Thursday, January 28, 2016

A God Module? (#2-4)



Darwin, with a candor that is rare in atheist, wrote, “The horrid doubt always arises whether the convictions of man’s mind, which has been developed from the mind of the lower animals, are of any value or at all trustworthy.” Nonetheless Darwinists, such as Christopher Dawkins and E. O. Wilson and many others, since they are unable to prove that a creator does not exist desperately seek a natural explanation for why people believe in a creator.
Dawkins suggested that belief is caused by “hyperactivity in a particular node of the brain” speculating that “the idea of immortality survives and spreads because it caters to wishful thinking.”
The psychologist Steven Pinker offers up a “God module” in the brain that predisposes people to believe in a creator.

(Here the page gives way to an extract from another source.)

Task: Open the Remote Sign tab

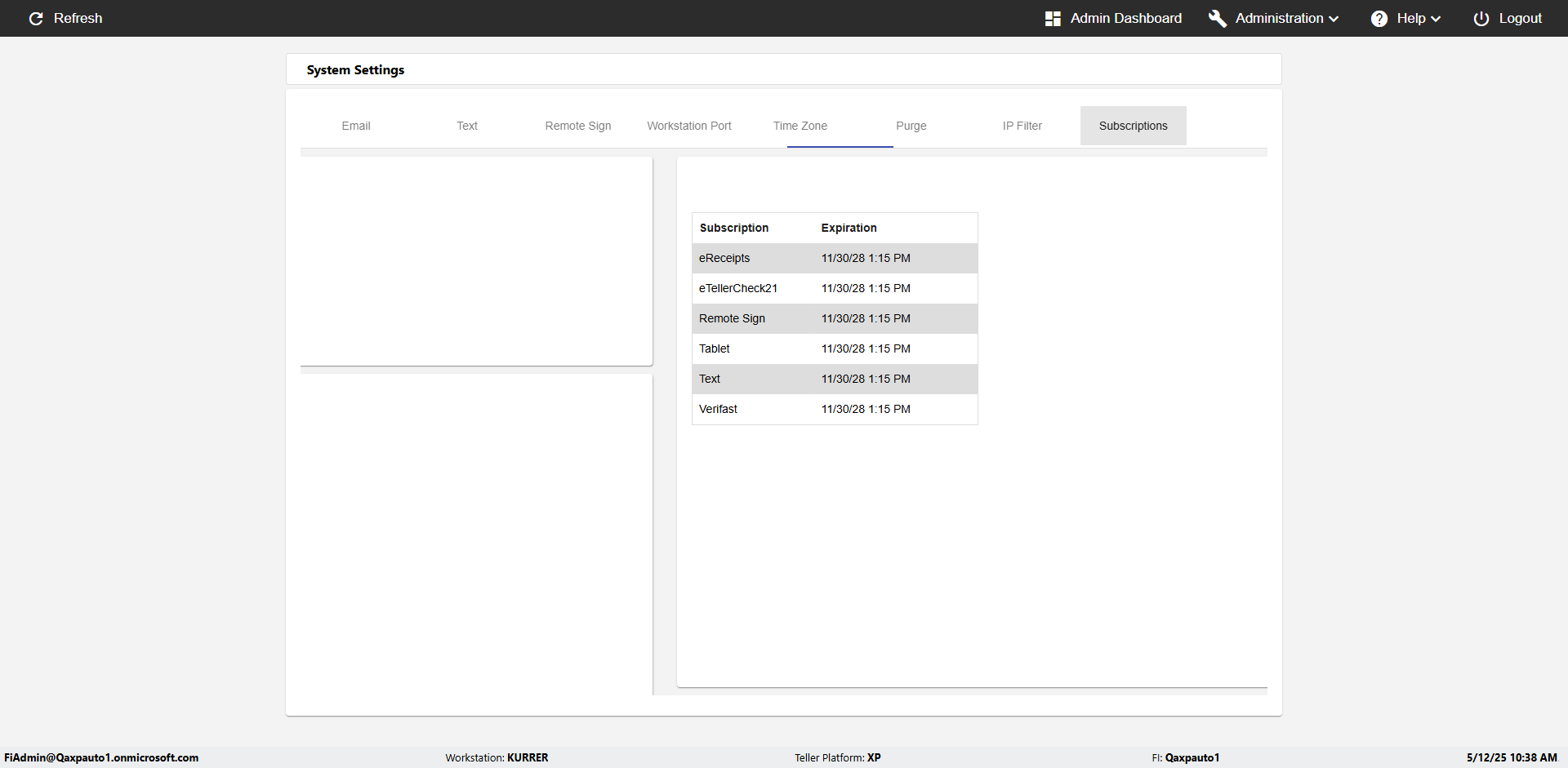Action: (x=578, y=126)
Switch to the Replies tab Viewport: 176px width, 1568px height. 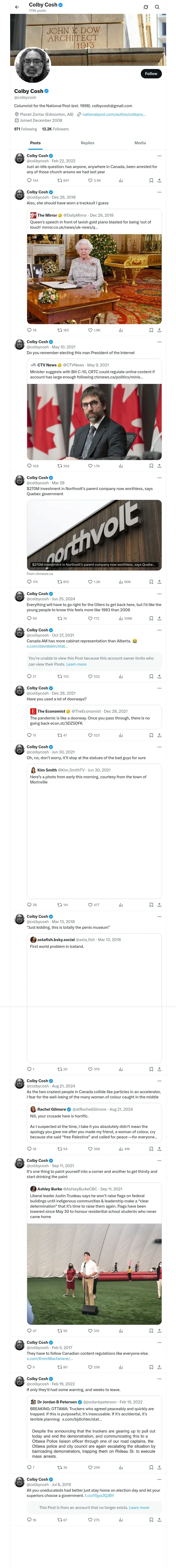(x=87, y=143)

Ironically, evolutionary science itself dismisses Dawkins’ wishful thinking argument. A freezing person will not survive by simply thinking he is warm, and when confronted by a lion, a man will not emerge alive by imagining it is a rabbit. Such nonsense is not going to persist in the species as these individuals will either freeze to death or be devoured. As for a God module in the brain, Dinesh D’Souza asks, “If a God module produces an irrational belief in God, how about a “Darwin module” that produces an irrational belief in God modules?”
Furthermore, if we cannot trust our belief-forming faculties to tell us the truth about God, why should we trust them to tell us the truth about anything, including evolutionary science?